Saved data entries
════════
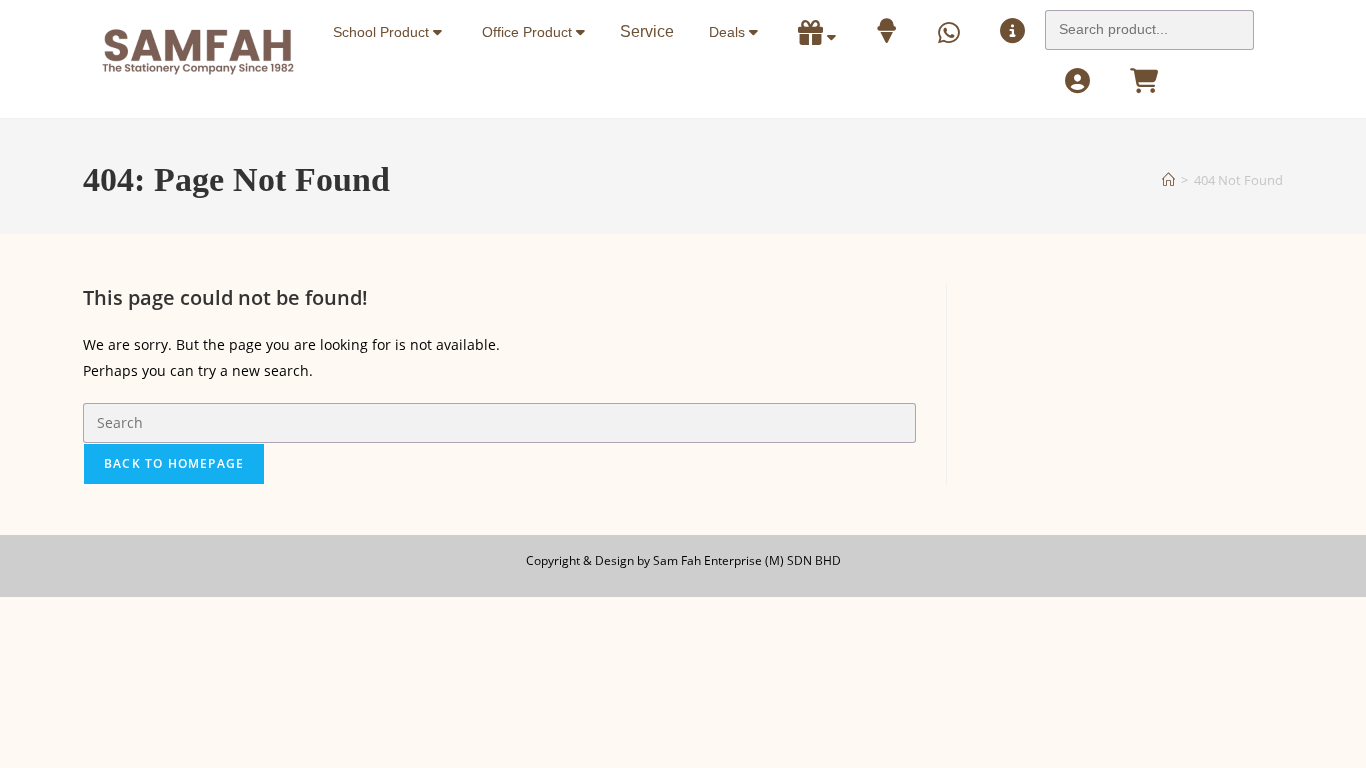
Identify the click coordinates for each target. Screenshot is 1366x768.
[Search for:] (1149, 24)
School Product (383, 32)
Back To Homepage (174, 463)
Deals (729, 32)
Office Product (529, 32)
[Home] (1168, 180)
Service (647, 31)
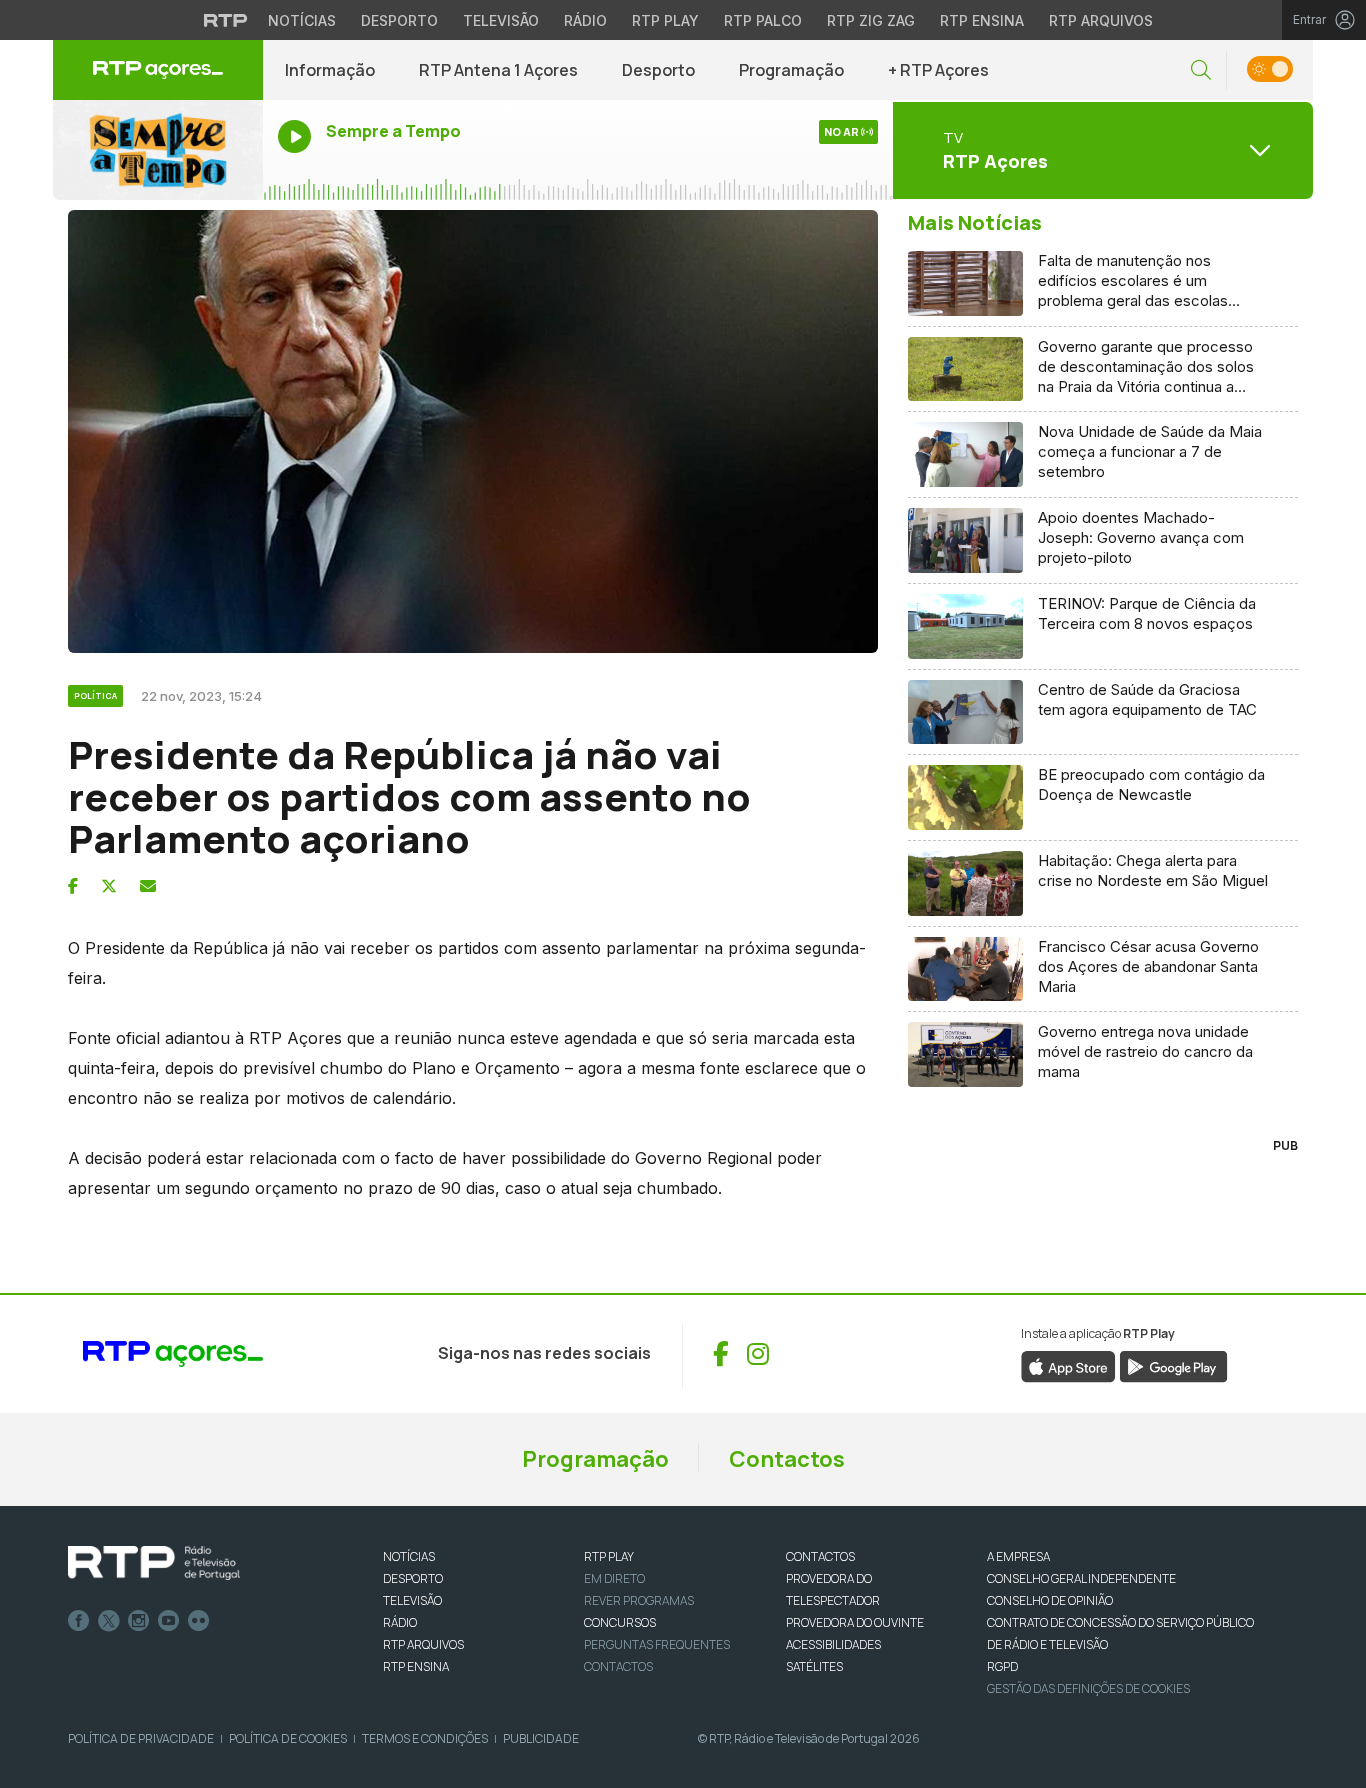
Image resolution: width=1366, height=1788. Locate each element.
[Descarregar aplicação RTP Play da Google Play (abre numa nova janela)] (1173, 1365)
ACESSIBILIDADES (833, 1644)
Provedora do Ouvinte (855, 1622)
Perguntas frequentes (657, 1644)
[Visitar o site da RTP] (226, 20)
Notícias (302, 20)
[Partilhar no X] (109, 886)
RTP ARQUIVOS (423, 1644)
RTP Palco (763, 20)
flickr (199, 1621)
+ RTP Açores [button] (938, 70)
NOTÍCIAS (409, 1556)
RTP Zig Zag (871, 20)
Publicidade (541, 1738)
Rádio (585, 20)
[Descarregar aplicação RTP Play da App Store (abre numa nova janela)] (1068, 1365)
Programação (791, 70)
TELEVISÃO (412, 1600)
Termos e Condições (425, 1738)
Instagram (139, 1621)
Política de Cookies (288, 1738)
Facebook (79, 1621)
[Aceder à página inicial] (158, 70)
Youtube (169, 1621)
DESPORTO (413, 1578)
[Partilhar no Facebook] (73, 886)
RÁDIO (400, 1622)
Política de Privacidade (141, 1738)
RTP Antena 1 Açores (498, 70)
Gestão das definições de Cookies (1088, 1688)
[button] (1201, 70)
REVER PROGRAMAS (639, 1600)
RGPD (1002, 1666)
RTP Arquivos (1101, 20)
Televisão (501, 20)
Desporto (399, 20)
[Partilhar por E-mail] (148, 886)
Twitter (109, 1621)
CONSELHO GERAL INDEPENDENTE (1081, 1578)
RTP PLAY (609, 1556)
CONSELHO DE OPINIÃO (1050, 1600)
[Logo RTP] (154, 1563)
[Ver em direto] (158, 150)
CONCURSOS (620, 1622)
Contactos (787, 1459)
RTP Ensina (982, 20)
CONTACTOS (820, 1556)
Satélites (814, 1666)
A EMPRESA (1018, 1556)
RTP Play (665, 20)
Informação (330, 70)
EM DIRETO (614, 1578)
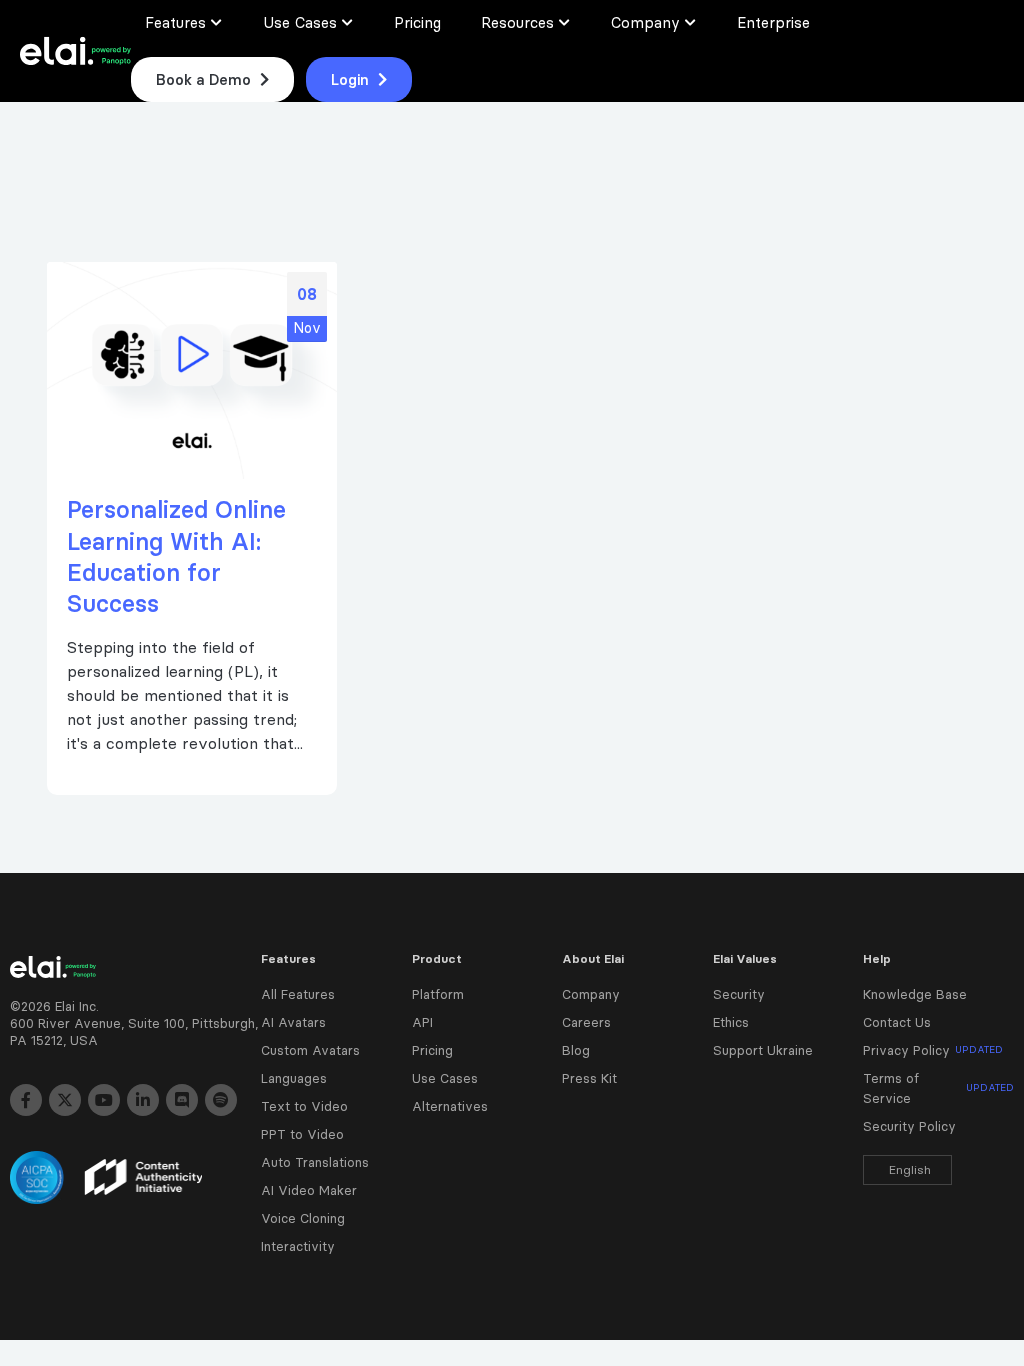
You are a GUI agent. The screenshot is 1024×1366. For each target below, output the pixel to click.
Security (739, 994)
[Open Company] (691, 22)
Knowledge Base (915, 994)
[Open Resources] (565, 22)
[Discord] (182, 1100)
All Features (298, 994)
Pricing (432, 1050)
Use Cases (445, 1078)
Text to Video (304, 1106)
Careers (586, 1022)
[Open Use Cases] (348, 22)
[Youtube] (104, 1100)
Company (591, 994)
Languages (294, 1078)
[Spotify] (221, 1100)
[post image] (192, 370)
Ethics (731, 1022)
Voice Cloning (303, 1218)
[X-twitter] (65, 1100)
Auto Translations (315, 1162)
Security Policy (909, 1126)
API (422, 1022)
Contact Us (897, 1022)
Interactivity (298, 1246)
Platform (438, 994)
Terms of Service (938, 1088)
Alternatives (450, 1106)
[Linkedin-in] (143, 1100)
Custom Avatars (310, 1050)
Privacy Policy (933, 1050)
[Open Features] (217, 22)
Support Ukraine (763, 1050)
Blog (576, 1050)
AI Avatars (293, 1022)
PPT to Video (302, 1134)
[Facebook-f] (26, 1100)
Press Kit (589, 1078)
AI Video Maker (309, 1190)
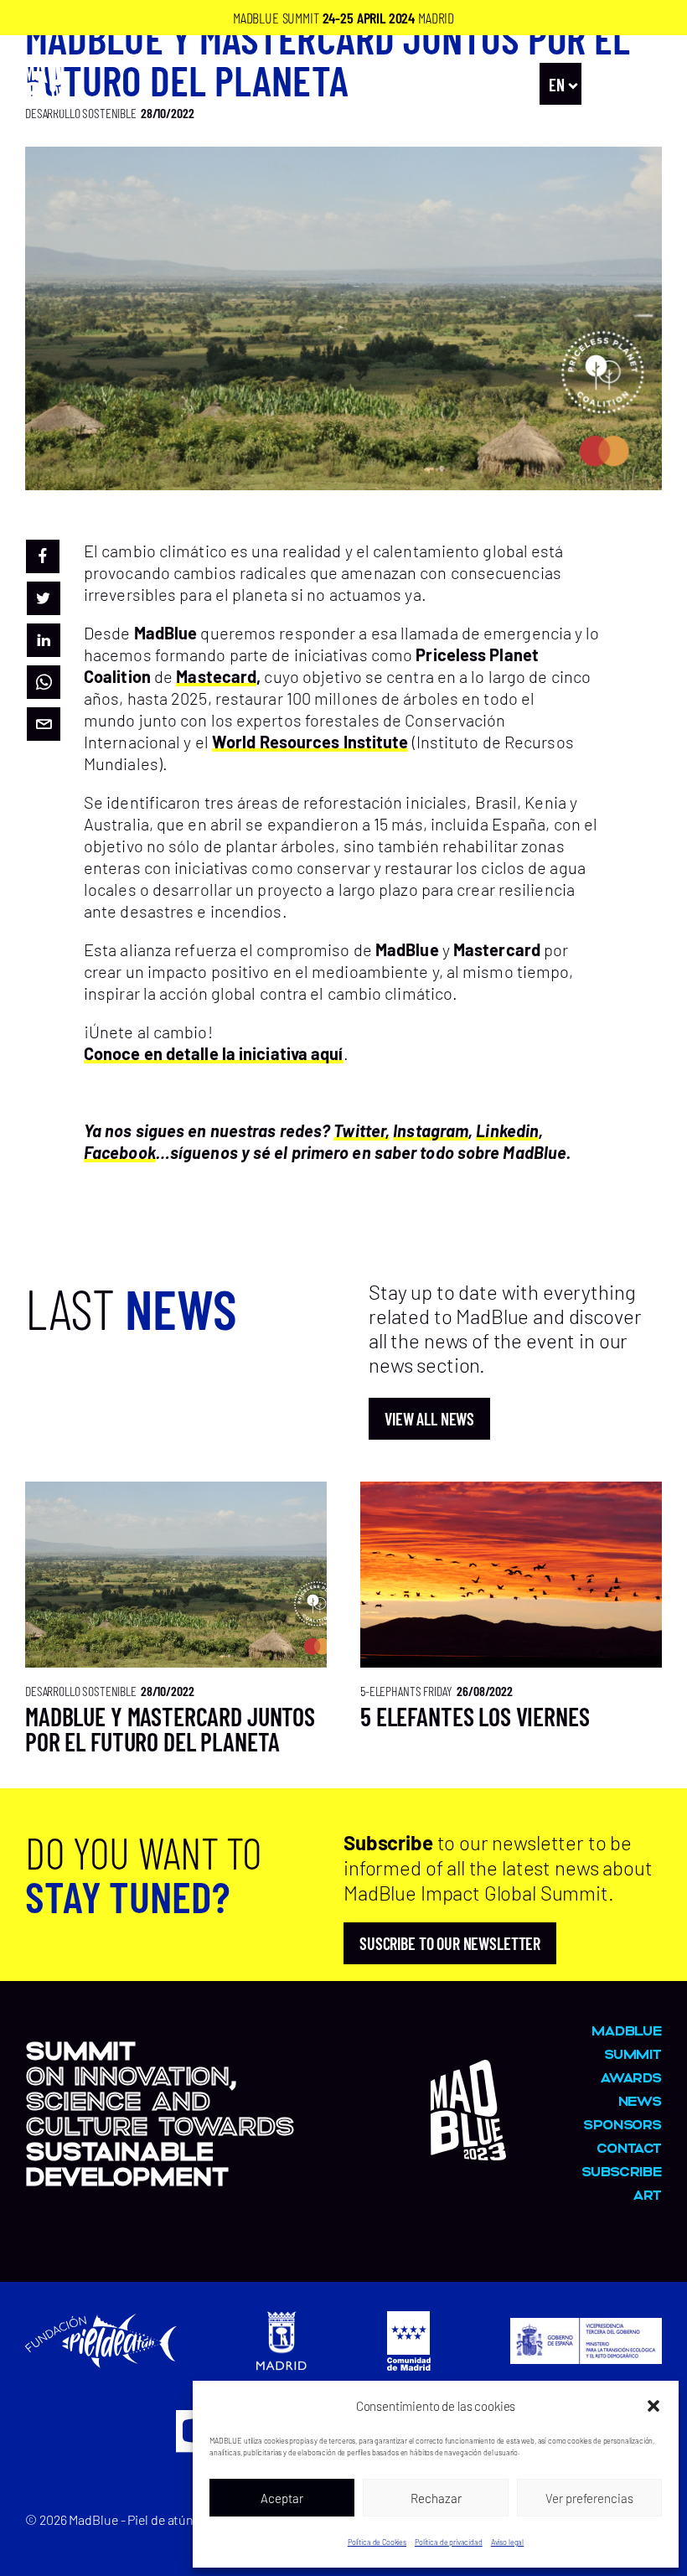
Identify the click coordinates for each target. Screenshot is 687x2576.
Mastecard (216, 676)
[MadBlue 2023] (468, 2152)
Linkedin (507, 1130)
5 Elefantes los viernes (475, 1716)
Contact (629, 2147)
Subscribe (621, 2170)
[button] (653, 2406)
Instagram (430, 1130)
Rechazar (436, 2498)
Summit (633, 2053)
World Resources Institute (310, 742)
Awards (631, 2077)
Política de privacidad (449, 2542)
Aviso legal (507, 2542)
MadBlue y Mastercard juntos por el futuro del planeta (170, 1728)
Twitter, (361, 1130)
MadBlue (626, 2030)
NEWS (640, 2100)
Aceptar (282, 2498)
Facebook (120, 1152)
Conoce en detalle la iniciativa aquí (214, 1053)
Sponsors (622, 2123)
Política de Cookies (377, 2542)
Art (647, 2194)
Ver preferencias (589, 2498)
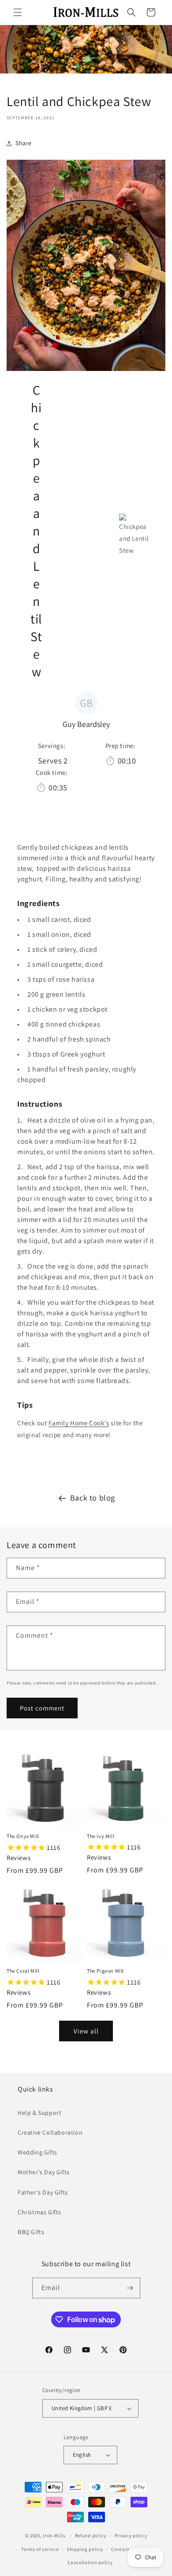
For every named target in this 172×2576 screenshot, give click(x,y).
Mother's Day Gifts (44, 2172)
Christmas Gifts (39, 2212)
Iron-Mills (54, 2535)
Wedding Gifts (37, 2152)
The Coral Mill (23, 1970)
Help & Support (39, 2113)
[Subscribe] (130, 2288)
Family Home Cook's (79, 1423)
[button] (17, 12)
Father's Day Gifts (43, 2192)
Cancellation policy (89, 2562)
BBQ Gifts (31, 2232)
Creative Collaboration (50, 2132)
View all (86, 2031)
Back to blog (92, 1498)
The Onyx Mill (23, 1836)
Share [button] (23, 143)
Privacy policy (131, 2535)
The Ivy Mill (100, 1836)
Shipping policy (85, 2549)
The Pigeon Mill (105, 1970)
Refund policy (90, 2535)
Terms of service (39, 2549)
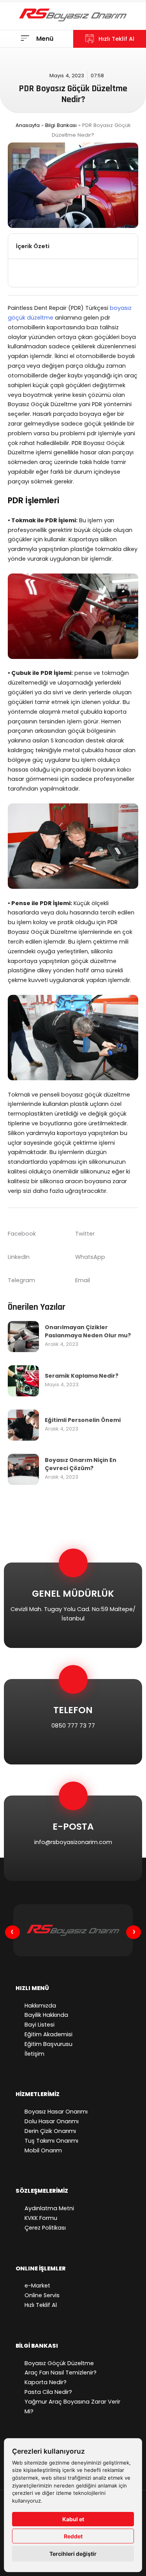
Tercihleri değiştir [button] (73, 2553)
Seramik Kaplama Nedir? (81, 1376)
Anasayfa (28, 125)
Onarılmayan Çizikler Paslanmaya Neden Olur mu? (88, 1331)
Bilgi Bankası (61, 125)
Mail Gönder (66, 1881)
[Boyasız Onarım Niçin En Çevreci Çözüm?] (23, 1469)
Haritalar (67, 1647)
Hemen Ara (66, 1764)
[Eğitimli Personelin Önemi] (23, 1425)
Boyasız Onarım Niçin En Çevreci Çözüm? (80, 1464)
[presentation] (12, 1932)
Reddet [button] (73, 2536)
════════
REQUIRED ACTION
In the records above, find the line with "[Partilhar no Facebook] (73, 886)". Print exactly from there through the line with "[Open Features] (217, 22)", minus the pictures.

ANSWER FOR THIS EXERCISE
[Partilhar no Facebook] (73, 886)
RÁDIO (400, 1622)
Política de Privacidade (141, 1738)
RTP Antena 1 Açores (498, 70)
Gestão das definições de Cookies (1088, 1688)
[button] (1201, 70)
REVER PROGRAMAS (639, 1600)
RGPD (1002, 1666)
RTP Arquivos (1101, 20)
Televisão (501, 20)
Desporto (399, 20)
[Partilhar por E-mail] (148, 886)
Twitter (109, 1621)
CONSELHO GERAL INDEPENDENTE (1081, 1578)
RTP PLAY (609, 1556)
CONSELHO DE OPINIÃO (1050, 1600)
[Logo RTP] (154, 1563)
[Ver em direto] (158, 150)
CONCURSOS (620, 1622)
Contactos (787, 1459)
RTP Ensina (982, 20)
CONTACTOS (820, 1556)
Satélites (814, 1666)
A EMPRESA (1018, 1556)
RTP Play (665, 20)
Informação (330, 70)
EM DIRETO (614, 1578)
You are a GUI agent. The screenshot is 1024×1366. For each target below, output the pixel to click.
Security (739, 994)
[Open Company] (691, 22)
Knowledge Base (915, 994)
[Open Resources] (565, 22)
[Discord] (182, 1100)
All Features (298, 994)
Pricing (432, 1050)
Use Cases (445, 1078)
Text to Video (304, 1106)
Careers (586, 1022)
[Open Use Cases] (348, 22)
[Youtube] (104, 1100)
Company (591, 994)
Languages (294, 1078)
[Spotify] (221, 1100)
[post image] (192, 370)
Ethics (731, 1022)
Voice Cloning (303, 1218)
[X-twitter] (65, 1100)
Auto Translations (315, 1162)
Security Policy (909, 1126)
API (422, 1022)
Contact Us (897, 1022)
Interactivity (298, 1246)
Platform (438, 994)
Terms of Service (938, 1088)
Alternatives (450, 1106)
[Linkedin-in] (143, 1100)
Custom Avatars (310, 1050)
Privacy Policy (933, 1050)
[Open Features] (217, 22)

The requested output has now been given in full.